WHAT NEEDS TO BE DONE |
Retype the lines of the material below, starting at the line that contains "Task: Open the Run menu" and ending at the line that contains "I will point(548,376).", including both.

(begin)

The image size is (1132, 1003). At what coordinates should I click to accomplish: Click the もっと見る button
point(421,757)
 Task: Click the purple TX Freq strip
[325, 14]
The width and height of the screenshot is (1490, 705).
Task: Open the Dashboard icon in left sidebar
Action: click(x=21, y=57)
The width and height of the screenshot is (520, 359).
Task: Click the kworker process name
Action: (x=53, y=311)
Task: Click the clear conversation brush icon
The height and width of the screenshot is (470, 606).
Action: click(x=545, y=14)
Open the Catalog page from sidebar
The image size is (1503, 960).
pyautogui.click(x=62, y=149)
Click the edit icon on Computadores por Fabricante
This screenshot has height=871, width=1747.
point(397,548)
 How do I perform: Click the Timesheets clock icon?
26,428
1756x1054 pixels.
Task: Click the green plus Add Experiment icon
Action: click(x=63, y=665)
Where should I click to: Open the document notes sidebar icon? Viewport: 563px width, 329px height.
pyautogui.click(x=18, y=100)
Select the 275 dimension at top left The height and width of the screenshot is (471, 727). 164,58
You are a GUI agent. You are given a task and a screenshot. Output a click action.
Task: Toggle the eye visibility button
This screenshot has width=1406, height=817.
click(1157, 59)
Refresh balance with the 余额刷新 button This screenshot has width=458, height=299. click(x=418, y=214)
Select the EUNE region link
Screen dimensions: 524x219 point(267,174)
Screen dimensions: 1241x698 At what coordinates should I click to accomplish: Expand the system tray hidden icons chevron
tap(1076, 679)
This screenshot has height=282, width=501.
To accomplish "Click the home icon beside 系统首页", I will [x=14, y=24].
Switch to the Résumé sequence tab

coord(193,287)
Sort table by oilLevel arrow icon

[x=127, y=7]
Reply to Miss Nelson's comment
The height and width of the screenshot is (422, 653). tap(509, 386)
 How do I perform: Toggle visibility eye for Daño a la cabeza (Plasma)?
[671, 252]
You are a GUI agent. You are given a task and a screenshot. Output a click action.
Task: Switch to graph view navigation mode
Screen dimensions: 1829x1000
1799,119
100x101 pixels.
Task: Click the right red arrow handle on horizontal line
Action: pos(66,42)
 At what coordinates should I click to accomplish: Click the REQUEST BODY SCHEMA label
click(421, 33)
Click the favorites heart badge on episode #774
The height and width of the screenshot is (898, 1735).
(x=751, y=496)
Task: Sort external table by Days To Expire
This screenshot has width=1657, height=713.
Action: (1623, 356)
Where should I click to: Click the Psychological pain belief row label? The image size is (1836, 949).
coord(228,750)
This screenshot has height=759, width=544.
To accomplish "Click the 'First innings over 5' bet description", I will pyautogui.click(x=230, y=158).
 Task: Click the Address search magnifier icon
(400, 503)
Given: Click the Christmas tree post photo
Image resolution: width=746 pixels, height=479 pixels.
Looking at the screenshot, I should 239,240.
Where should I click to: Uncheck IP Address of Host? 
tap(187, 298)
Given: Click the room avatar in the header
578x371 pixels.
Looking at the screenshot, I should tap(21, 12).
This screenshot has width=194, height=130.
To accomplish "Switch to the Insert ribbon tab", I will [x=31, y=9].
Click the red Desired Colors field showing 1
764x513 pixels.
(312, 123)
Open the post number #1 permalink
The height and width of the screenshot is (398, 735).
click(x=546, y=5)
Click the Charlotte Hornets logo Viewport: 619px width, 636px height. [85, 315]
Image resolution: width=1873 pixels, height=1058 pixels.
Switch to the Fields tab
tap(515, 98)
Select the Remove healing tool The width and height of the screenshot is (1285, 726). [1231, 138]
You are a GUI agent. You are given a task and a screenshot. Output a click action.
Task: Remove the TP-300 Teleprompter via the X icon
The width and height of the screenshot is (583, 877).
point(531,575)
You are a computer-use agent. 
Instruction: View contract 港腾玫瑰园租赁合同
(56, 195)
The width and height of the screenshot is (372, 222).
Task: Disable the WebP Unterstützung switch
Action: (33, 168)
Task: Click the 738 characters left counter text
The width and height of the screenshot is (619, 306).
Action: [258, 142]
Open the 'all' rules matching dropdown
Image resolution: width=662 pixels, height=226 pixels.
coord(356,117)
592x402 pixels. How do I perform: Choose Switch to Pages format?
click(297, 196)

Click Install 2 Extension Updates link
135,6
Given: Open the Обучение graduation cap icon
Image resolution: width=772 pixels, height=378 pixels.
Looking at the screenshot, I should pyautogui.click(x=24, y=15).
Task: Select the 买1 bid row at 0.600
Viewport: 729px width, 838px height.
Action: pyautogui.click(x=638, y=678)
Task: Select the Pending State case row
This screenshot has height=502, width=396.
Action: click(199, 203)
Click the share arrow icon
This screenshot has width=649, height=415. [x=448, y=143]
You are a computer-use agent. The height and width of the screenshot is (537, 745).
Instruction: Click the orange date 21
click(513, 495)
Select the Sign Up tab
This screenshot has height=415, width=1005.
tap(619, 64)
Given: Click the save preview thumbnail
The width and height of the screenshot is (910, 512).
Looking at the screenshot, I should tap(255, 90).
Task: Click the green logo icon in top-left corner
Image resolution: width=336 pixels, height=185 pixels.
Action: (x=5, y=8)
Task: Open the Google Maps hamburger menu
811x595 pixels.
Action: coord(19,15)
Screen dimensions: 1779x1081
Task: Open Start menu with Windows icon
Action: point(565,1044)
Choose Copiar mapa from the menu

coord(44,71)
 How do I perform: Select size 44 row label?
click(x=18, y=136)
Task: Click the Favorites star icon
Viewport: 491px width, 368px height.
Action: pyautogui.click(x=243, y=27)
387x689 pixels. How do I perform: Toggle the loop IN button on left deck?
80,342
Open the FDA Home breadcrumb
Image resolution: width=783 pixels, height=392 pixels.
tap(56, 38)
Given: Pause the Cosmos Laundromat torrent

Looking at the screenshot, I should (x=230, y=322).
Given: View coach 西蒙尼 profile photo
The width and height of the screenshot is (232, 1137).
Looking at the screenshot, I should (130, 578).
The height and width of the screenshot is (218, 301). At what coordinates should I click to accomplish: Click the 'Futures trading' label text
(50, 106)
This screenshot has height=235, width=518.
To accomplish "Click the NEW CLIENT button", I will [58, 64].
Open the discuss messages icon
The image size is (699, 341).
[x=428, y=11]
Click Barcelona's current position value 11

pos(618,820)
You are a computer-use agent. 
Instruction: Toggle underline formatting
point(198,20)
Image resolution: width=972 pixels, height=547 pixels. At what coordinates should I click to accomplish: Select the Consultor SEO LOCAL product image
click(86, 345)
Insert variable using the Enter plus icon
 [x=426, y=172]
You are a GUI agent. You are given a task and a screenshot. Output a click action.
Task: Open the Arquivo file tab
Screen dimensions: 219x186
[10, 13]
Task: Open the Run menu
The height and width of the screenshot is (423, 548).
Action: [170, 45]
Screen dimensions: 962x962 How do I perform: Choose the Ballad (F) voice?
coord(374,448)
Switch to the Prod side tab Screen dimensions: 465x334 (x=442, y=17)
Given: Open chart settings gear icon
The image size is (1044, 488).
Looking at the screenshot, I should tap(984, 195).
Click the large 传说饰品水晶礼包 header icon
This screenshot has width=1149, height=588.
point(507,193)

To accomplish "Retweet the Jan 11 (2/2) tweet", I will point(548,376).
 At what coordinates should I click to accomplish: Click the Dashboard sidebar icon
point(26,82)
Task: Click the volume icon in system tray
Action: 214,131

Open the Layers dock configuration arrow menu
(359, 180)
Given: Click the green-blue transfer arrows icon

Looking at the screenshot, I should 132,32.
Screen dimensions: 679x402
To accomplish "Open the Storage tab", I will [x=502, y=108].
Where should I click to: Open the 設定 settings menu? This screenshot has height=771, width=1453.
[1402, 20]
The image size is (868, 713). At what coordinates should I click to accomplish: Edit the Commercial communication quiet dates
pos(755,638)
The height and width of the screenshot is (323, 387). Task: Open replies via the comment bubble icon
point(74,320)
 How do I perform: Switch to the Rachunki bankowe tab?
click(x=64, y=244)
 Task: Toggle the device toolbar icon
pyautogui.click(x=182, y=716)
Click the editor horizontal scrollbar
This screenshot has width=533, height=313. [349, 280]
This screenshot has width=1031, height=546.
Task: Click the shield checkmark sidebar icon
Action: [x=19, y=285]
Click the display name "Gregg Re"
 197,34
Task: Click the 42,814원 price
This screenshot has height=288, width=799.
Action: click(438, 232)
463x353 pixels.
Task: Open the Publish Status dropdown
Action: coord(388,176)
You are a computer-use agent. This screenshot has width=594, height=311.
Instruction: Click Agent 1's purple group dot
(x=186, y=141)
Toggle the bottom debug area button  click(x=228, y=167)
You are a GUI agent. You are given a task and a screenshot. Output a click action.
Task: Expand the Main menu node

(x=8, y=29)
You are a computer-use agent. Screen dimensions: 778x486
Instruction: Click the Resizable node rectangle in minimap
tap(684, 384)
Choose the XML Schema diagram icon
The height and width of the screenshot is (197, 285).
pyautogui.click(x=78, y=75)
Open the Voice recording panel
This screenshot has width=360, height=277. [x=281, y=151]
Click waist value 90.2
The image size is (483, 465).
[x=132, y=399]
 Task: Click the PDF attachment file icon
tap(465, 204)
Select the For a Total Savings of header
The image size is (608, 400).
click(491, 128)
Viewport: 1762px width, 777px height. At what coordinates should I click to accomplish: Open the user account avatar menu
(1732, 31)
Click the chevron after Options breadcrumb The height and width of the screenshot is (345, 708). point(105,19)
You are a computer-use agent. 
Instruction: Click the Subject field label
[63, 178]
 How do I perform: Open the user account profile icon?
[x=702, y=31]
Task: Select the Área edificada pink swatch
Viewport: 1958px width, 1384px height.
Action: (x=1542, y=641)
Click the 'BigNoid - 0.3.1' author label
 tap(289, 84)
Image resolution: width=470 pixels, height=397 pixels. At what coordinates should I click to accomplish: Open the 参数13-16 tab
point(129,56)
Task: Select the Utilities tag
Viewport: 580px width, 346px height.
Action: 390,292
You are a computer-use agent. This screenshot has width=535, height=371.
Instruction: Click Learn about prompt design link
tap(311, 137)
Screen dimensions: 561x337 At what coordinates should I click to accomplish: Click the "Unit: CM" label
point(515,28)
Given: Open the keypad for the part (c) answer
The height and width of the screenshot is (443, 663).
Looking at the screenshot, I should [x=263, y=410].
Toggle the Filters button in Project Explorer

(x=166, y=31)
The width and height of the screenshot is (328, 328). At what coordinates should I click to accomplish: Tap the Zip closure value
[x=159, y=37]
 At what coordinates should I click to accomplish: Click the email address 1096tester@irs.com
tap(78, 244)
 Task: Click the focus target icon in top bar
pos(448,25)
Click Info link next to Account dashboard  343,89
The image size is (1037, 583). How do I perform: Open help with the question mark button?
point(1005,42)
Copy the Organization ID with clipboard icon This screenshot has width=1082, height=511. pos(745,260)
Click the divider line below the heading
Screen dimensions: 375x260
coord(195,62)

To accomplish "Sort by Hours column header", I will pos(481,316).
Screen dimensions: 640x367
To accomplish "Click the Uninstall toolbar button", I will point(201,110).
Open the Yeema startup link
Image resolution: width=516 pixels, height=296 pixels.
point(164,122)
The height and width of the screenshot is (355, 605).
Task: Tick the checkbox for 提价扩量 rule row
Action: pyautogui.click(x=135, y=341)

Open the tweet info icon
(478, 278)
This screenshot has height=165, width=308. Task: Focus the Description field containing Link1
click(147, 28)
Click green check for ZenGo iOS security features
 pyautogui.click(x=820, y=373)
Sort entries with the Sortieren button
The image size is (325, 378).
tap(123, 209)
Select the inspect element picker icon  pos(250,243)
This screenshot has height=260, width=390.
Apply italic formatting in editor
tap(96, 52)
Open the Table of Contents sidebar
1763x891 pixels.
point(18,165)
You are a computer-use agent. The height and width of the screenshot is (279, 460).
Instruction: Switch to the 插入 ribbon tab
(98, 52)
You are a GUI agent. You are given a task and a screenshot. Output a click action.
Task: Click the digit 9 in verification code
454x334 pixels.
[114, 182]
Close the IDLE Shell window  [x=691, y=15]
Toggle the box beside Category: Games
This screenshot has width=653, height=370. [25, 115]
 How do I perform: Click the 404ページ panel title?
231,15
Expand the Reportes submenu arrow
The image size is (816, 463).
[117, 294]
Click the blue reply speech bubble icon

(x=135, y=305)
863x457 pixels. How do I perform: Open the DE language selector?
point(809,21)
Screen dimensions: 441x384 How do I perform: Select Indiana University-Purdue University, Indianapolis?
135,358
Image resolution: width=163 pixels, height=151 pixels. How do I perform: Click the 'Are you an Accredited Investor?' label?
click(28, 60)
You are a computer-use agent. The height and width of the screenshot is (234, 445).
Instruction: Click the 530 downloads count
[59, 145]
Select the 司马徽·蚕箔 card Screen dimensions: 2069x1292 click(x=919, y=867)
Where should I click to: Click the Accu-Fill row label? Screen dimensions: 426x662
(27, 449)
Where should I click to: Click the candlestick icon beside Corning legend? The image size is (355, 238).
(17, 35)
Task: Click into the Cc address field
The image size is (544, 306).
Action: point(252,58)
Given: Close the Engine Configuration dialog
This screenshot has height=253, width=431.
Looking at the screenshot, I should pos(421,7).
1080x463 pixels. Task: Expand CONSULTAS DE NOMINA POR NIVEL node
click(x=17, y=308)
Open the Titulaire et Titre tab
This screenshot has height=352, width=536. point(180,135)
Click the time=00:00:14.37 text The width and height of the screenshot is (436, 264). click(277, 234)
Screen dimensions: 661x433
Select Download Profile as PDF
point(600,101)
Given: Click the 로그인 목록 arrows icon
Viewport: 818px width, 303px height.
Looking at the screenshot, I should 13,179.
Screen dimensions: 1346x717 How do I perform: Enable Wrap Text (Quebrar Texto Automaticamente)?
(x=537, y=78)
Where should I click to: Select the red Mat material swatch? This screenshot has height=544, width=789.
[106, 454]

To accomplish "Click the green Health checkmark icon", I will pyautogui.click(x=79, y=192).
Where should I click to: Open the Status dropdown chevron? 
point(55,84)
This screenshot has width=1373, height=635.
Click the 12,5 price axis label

(end)

SOLUTION TO THE EXERCISE |
Task: Open the Run menu
The height and width of the screenshot is (423, 548).
Action: [170, 45]
Screen dimensions: 962x962 How do I perform: Choose the Ballad (F) voice?
coord(374,448)
Switch to the Prod side tab Screen dimensions: 465x334 (x=442, y=17)
Given: Open chart settings gear icon
The image size is (1044, 488).
Looking at the screenshot, I should tap(984, 195).
Click the large 传说饰品水晶礼包 header icon
This screenshot has width=1149, height=588.
point(507,193)

To accomplish "Retweet the Jan 11 (2/2) tweet", I will point(548,376).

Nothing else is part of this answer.